Thanks, Rob. Yes, listen, they are good questions. I think the secondary businesses that you're seeing trading in the market is maybe slightly different to what we're looking to do. And I think if we look at secondaries and direct lending, Our intentions right now are to build these organically because we see secondaries as an extension of what we are already doing in our business, but it's just a new product that we can offer our clients and an extension of our existing capabilities, as opposed to building a dedicated business. And I think we've already seen very, very early success in that regard in real estate before we even listed or launched the first fund. But our brand, our reputation, and the view of having us as a partner in more of the GP-led secondary space, we think is differentiated and really leans on our business and it's not something that we need to acquire externally.
So the intention right now is to build that organically. And I would draw the exact same argument on the Oaktree side that, while it may not be at the scale of others, we have all the expertise internally. And therefore, we believe, with the relationships and the reputation that we have in that credit space that as we turn our minds to it, we can scale that organically.
Great. And then maybe a follow-up just on -- this is -- it relates to Oaktree. So I'm just curious, I mean their flagship fund, you mentioned is kind of getting close to the finish ending its fundraising, but it's also 70% invested.
And since typically, you start raising the next fund when they get to like 75% or so, is -- Should we expect that there actually could be another fund kind of quickly coming to market? Or do they have recycling capacity in that fund? So that's still going to be maybe a couple of years before you start the next flagship fund at Oaktree?

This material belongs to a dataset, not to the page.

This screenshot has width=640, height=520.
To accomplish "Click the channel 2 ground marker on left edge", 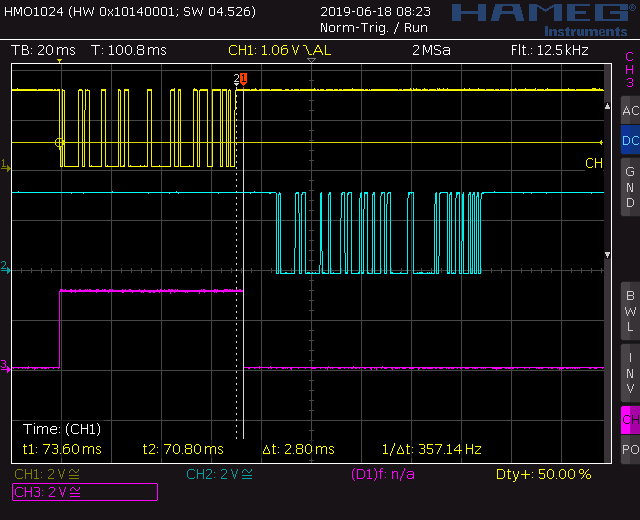I will (5, 266).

And then I guess when we get to '22, that's the first opportunity to buy in some additional piece of Oaktree, I believe, if I'm not mistaken. So can you just remind us when that could be and the potential terms around that?
Yes, sure. So on the first part -- Rob, on the first part, I'm just trying to -- sorry, I'm just trying to remember the question. Yes, your second part of the question answered it, and we do have recycling capacity in that fund. So while they're at 70% today, it's a bit different to our flagship funds. So it won't be sort of immediate fundraising in the next few months, but it may not also be as far as 2 years out, it could be sooner than that, but that depends on the recycling and the investment nature, but they do have that capacity.
On the Oaktree liquidity mechanic. Just to remind you, it's a put option that they have, not a call option. And the kind of the guardrails around are I think when we did this, it was 13.5 times 3-year trailing fee revenue and 6.75 times the carry, that's the mechanic around it. And there are limits around how much can be monetized in any 1 year, and this is really their right to put it to us if they so choose.
That concludes today's question-and-answer session. I'd like to turn the call back to Suzanne Fleming for closing remarks.
And with that, we will end today's call. Thank you, everyone, for joining us.
This concludes today's conference call. Thank you for participating. You may now disconnect.